*** TASK INPUT ***
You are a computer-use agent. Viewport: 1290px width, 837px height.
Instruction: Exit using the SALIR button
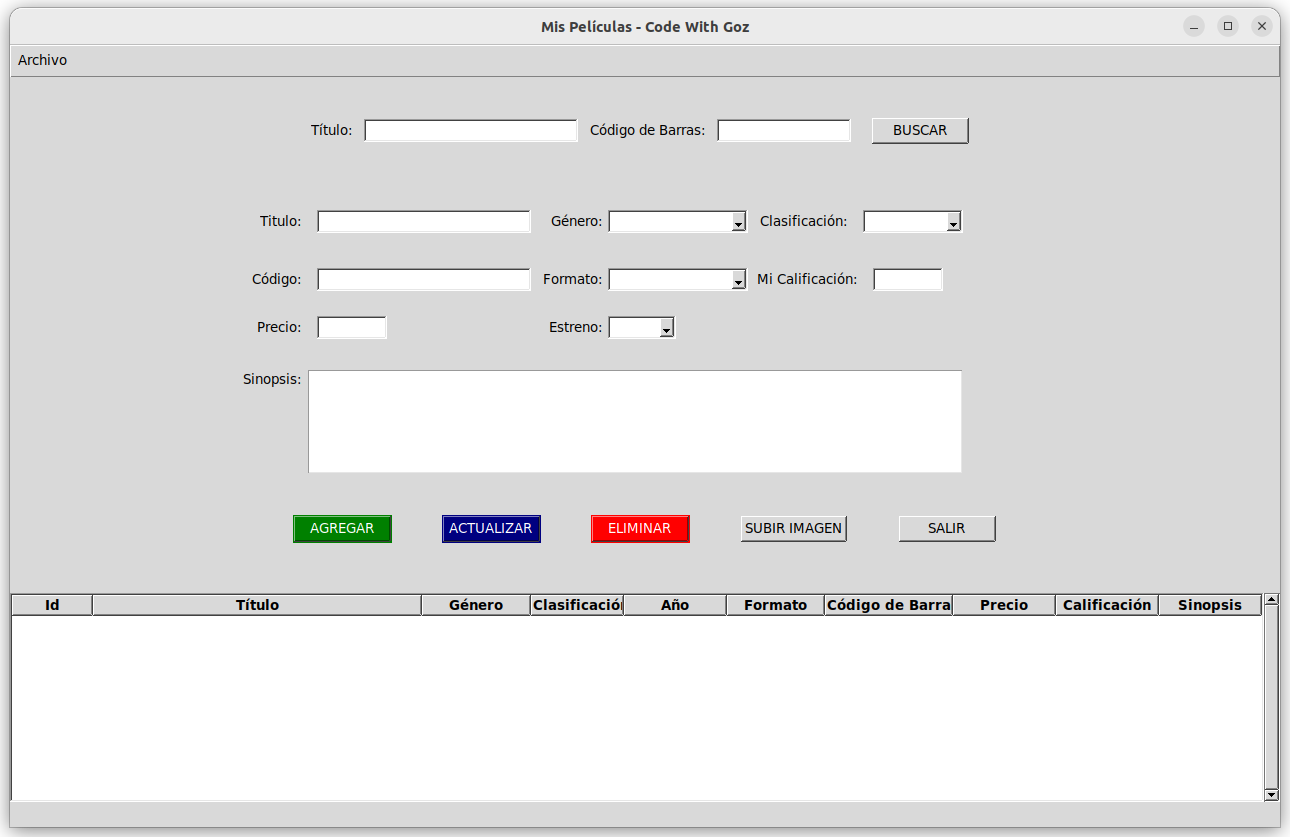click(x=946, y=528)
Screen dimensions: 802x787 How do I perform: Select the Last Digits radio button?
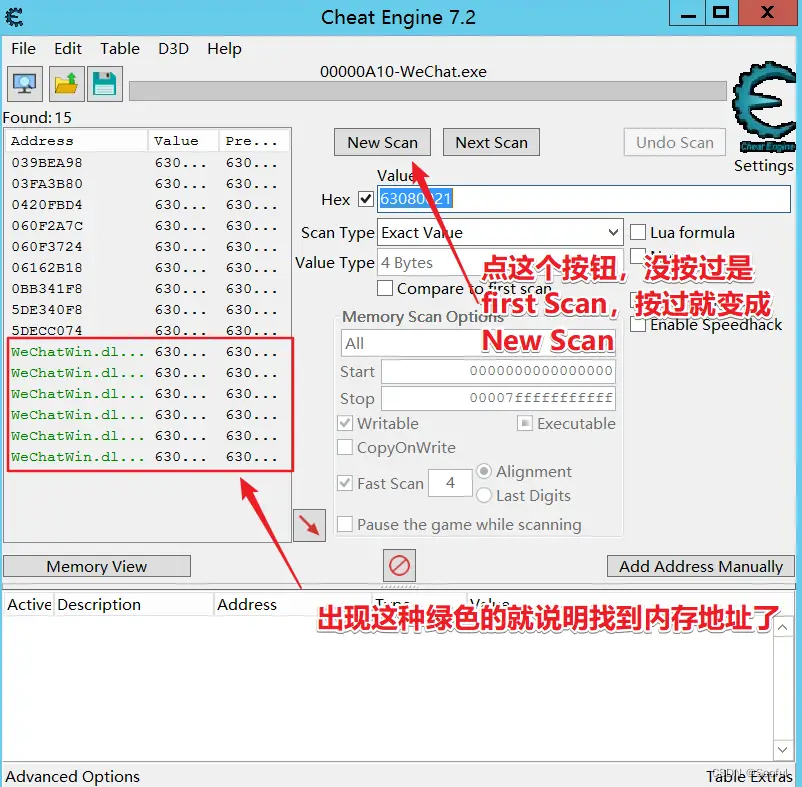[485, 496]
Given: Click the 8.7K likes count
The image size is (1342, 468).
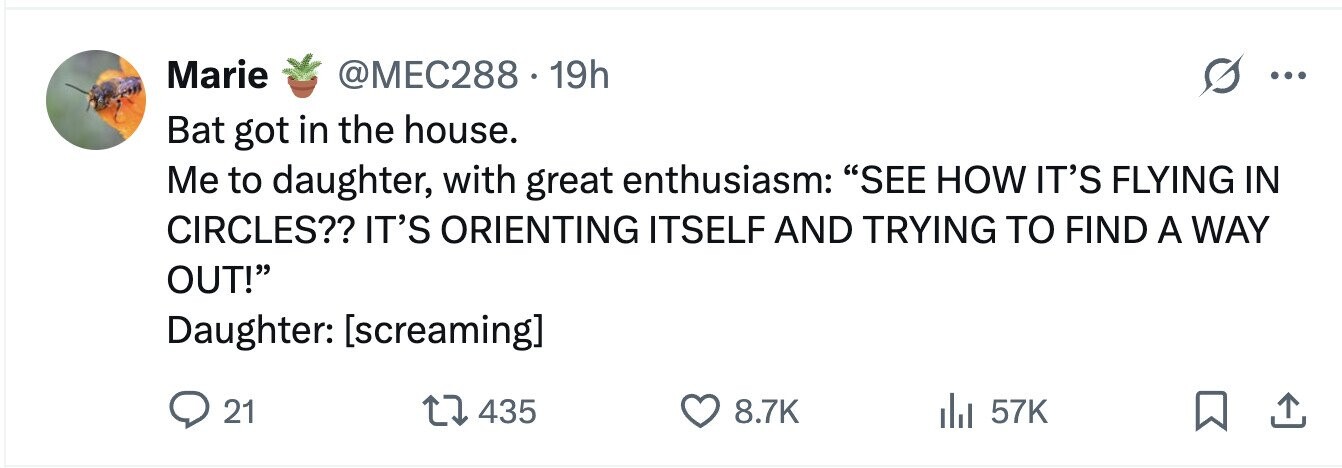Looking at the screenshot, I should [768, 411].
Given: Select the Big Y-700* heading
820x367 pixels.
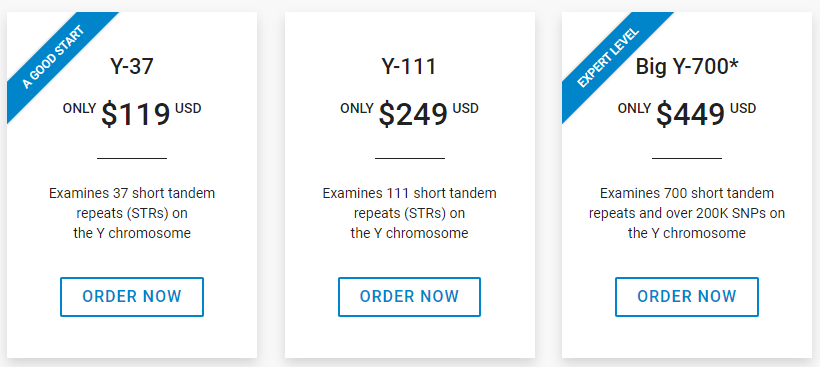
*** End of TASK INPUT ***
* TASK TO CARRY OUT
Each line in the entries above that includes the string "Given" should be extracted.

* ANSWER TO THE EXERCISE
Given: Click the 8.7K likes count
Given: Select the Big Y-700* heading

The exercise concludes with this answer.